Glücklicherweise wurde das Projekt von Anfang an von leidenschaftlichen Menschen, Kollegen, Künstlern und Publikum mitgetragen und gefördert: Gerhard Weis, der als Generalintendant und Händel-Fan die Edition erst ermöglichte, Freunde und Stars wie Nikolaus Harnoncourt, Jordi Savall, William Christie, Marc Minkowski, Christophe Rousset, Ton Koopman, Philippe Herreweghe, Gustav Leonhardt, René Jacobs oder Giovanni Antonini, die das Einverständnis zur Veröffentlichung ihrer Aufnahmen in der Edition gaben und schließlich von den Aufnahmeleitern Wolfgang Sturm, Erich Hofmann und Wolfgang Racher. Ohne den Einsatz, das Interesse an neuen Formaten und unorthodoxen Aufnahmeverfahren und ohne eine große Portion Idealismus von Technikern wie Robert Pavlecka, Josef Schütz und Klaus Wachschütz hätte vieles nicht stattfinden können. So wurden in der Edition die ersten 5.1-surround Aufnahmen und die ersten SACD des ORF veröffentlicht.

Für mich ist freilich dieses Jubiläum ein Anlass, auch über die Zukunft der Edition, ja die Zukunft der sogenannten "Alten Musik" generell nachzudenken. Die medialen Entwicklungen der jüngsten Zeit lassen Böses erahnen. Praktisch jedem wird Werkzeug in die Hand gegeben, um sich mittels Video oder Audio z. B. per Podcast zu verwirklichen. Eine Informations- und Datenflut bricht auf uns herein. Eine gigantische Welle, die wohl zum Großteil zu entsorgenden Müll mit sich schwemmt.

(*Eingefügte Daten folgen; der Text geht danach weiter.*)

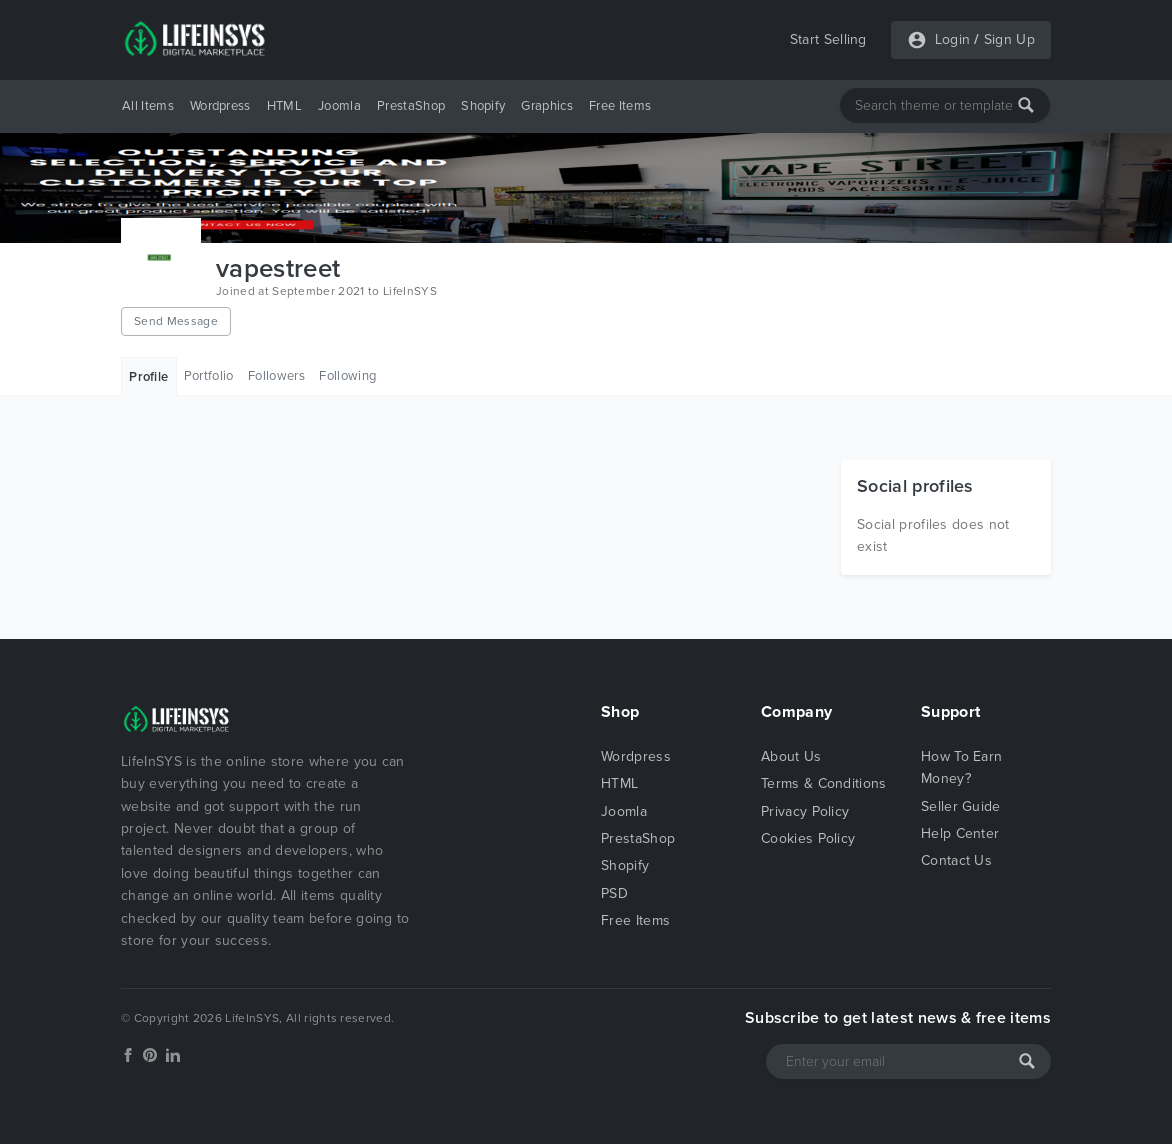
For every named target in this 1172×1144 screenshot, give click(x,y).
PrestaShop (411, 106)
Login (953, 39)
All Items (148, 106)
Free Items (620, 106)
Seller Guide (961, 806)
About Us (791, 756)
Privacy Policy (805, 811)
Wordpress (220, 106)
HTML (284, 106)
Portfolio (209, 376)
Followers (276, 376)
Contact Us (956, 860)
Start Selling (828, 39)
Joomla (339, 106)
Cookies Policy (808, 838)
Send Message (176, 321)
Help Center (960, 833)
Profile (148, 377)
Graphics (547, 106)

Informationen, die auf allgemeines Desinteresse stoßen, niemanden - außer wenigen - interessieren. Freiheit und Möglichkeit für alle, sich zu produzieren. "Man muss ja nicht hinschauen oder -hören!" - Doch dazu muss der Mensch erst motiviert werden. Wenn ich darüber nachdenke, komme ich zu dem Schluss, dass gerade die Alte Musik mit ihren oft klaren Strukturen, Harmonien und Melodien den Menschen das gibt, was viele suchen: emotionelle Identifikation. Gerade diese Möglichkeit der Identifikation wird in Zukunft an Wert gewinnen, wenn auch Musikkultur immer mehr zur Eventkultur, wenn ganz individuell erkannte und gewonnene Inhalte durch global geprüftes, vorgekautes "Gourmet-Menü" in Frage gestellt werden. "Fast food" oder "Mainstream" wird Alte Musik nie sein! Dass sie weiterhin an Publikum gewinnt, zeigt sich auch an der Akzeptanz der ORF Edition Alte Musik.